Guided clarification mode (#3)
When Baker receives an ambiguous request, it currently attempts to infer intent and proceed. The planned clarification mode changes that: Baker identifies the ambiguity, asks one specific question, waits for the answer, then continues.
Design constraints being considered:
- One question per clarification pass — not a multi-step interview
- Configurable via baker config set clarify on|off|auto
- auto (default) triggers only when confidence is below a threshold
- Inline in the terminal — no mode switch, no separate prompt
Goal: fewer wrong assumptions, especially in automations that run unattended.
GitHub co-author attribution (#2)
When Baker helps write code and the result ends up in a commit, there's no current mechanism to attribute that. The planned co-author feature adds a Co-Authored-By trailer to commits when Baker was involved in writing the diff.
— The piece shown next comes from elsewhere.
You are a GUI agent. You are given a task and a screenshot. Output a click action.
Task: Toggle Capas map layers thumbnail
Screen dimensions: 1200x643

Design constraints being considered:
- Opt-in — not automatic by default
- Configurable baker identity: Baker <baker@openbaker.org>
- Applies only when Baker wrote or substantially modified the staged content
- Works with baker commit and baker task — not with raw git commit
This is as much about honesty as tooling. If Baker built it, the commit should say so.
Weekly update digest (#6)
A low-volume email list: one update per week, one question per week. No marketing. No announcements about the announcement. The format is fixed — update + question — and will not change based on engagement pressure.
Delivery will happen when there's something worth sending. If a week produces nothing notable, nothing sends. Sign-up will be on the feed page when it's live.